APPROACH evaluated the safety, tolerability and immunogenicity (ability to produce an immune response) of various mosaic-based, prime-boost vaccine regimens for HIV-1. These vaccine regimens contain two prime doses of the mosaic viral vector Ad26.Mos.HIV and two boosts of either Ad26.Mos.HIV, MVA-Mosaic and/or different doses of the soluble protein Clade C gp140 adjuvanted with aluminum phosphate.
“APPROACH was a Phase 1/2a study in 393 healthy HIV-1-uninfected adults in the US, Rwanda, Uganda, South Africa and Thailand. In the APPROACH trial, most of the mosaic-based vaccine regimens tested appeared to be well tolerated and induced an antibody response in 100 per cent of study participants. This means that the vaccine has the ability to induce an immune response. However, the actual ability of this vaccine to prevent HIV infection in humans has not yet been studied or proven. A number of additional, larger studies need to be conducted to test whether this vaccine actually reduces the number of new infections.
“The APPROACH findings are encouraging, but early-stage (Phase 1/2a) results. We are at an early stage of the testing process, and a number of additional, larger studies (Phase 2b and Phase 3) need to be conducted to determine whether this vaccine has actual efficacy in reducing HIV infections,” added the Senior Director.
AdVac® viral vector technology is based on the development and production of viral vectors (gene carriers) based on a type of adenovirus (a common cold virus). These vectors have been modified so that they cannot replicate. AdVac® viral vector technology is flexible and allows vaccine development against various infectious disease targets, and has been extensively evaluated in humans for diseases including HIV, Ebola, Malaria, TB, Influenza and RSV, showing good safety profiles and induction of robust humoral (antibody) and cellular immune responses.
Jansen Vaccines’ ultimate goal is to develop a safe and effective ‘global vaccine’ to help prevent HIV, one that is effective regardless of the sub-type of HIV that is prevalent in any specific region.
Significant progress has been made in the global battle against HIV/AIDS, including the development of critical antiretroviral treatments and HIV prevention tools, yet the disease remains one of the greatest global health threats of our time.
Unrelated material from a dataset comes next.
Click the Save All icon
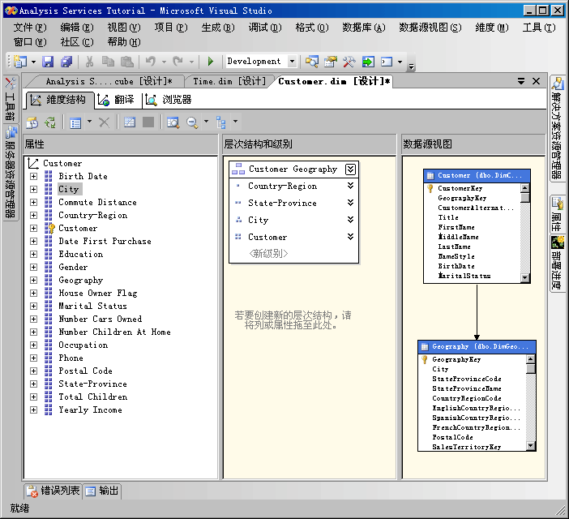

An estimated 37 million people are currently living with HIV-1 globally, and nearly 2 million people become newly infected each year. An effective HIV vaccine is elusive due to the unique properties of the virus – including its genetic diversity and ability to mutate rapidly.
“As part of our deep commitment to tackling the HIV threat, Janssen Vaccines is aiming to develop a vaccine for the prevention of HIV-1 infection, with the goal of helping to stop the spread of HIV.”
Based on available pre-clinical and clinical data, a lead vaccine regimen of Ad26.Mos4.HIV and Clade C gp140 has been selected for evaluation in a Phase 2b “Proof of Concept” efficacy study involving up to 2,600 healthy adult women aged 18–35 years in southern Africa. Janssen aims to initiate the Proof of Concept study towards the end of 2017 or early 2018.
“Janssen Vaccines is dedicated to advancing human health by developing potentially transformational vaccines to prevent and intercept life-threatening infectious diseases and is making progress in the development of vaccines to address a number of infectious diseases including Ebola, RSV and influenza,” Maria Pau concluded.